The district’s biggest challenge, according to Superintendent Dave Peden, has to do with finances and funding.
“This is the first year in the past eight years that we have had fewer students than last year. This increases challenges,” Peden said.
With not as many students enrolled in the community’s schools, the district receives less state funding than it previously had. State funding is determined by a student count day held in each school. The more students that are enrolled means that the school will receive more money from the state.
Peden also explained how the state’s bad economy impacts the district.
“It’s all related. State economy forces them to not have the money to give to us,” he said. “It’s a vicious cycle and it’s been like this for about four years. It’s getting old.”
With a tighter budget, the school board must figure out ways to save as much money as possible.

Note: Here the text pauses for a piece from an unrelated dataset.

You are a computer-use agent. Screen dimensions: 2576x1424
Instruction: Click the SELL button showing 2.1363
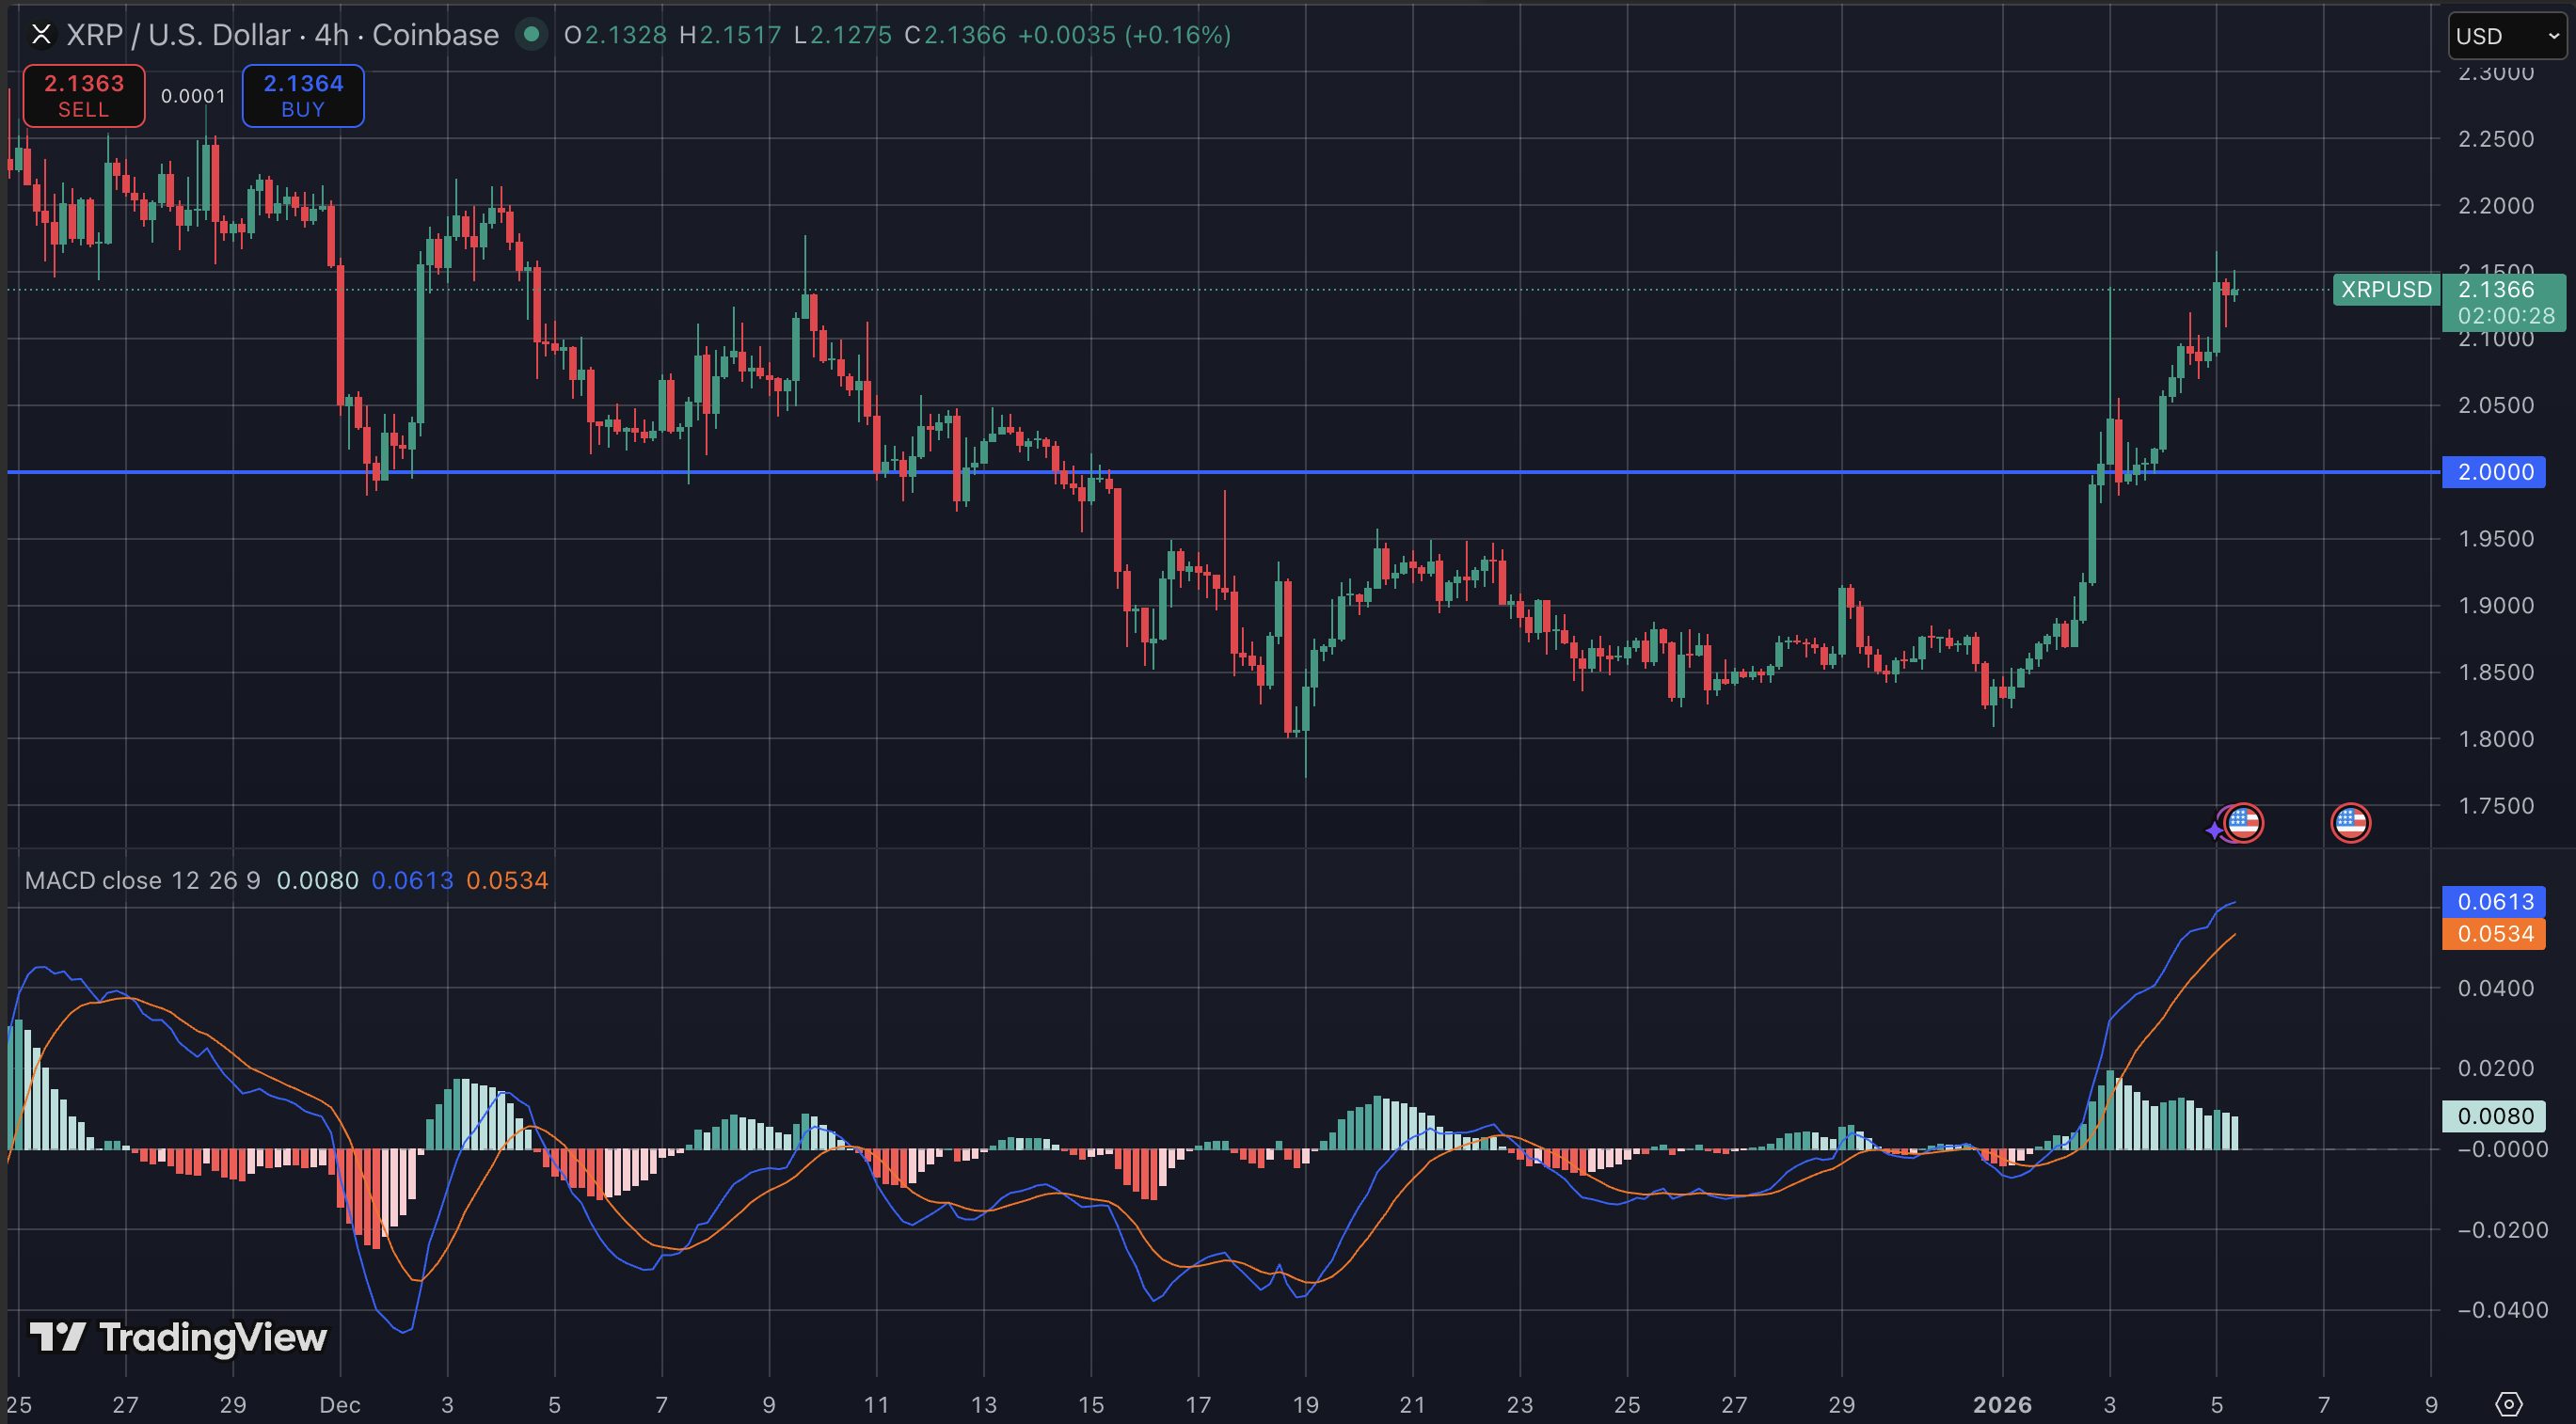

“We are negotiating to save money. We try to save money everywhere we can,” he said.
According to Peden, another problem that goes hand in hand with a restrained budget is the fact that 85 percent of the district’s budgets goes to staff salaries and benefits. On top of a budget that lacks its normal amount of state funding, there is only 15 percent of the budget left for the board to reallocate to other areas. While the 2007-2008 annual budget for the district, which was adopted this past June, is $44,806.70 a very small portion is set aside for much of the school’s needs.
Tougher graduation standards are another issue that has impacted the schools in Southgate. Just as the requirements to graduate high school have been adjusted, the district itself must adapt and change its curriculum.
According to the superintendent, making the actual academic changes hasn’t been difficult. The difficulty comes from getting the students to pass the newly added class that meets the new graduation requirements.
“We only had to add the fourth year math requirement, so that was an easy transition,” Peden said. “The problem is getting kids to pass the Algebra II class. [Before the curriculum change] Many students struggled with Algebra I, and now they are required to pass this additional class as well.”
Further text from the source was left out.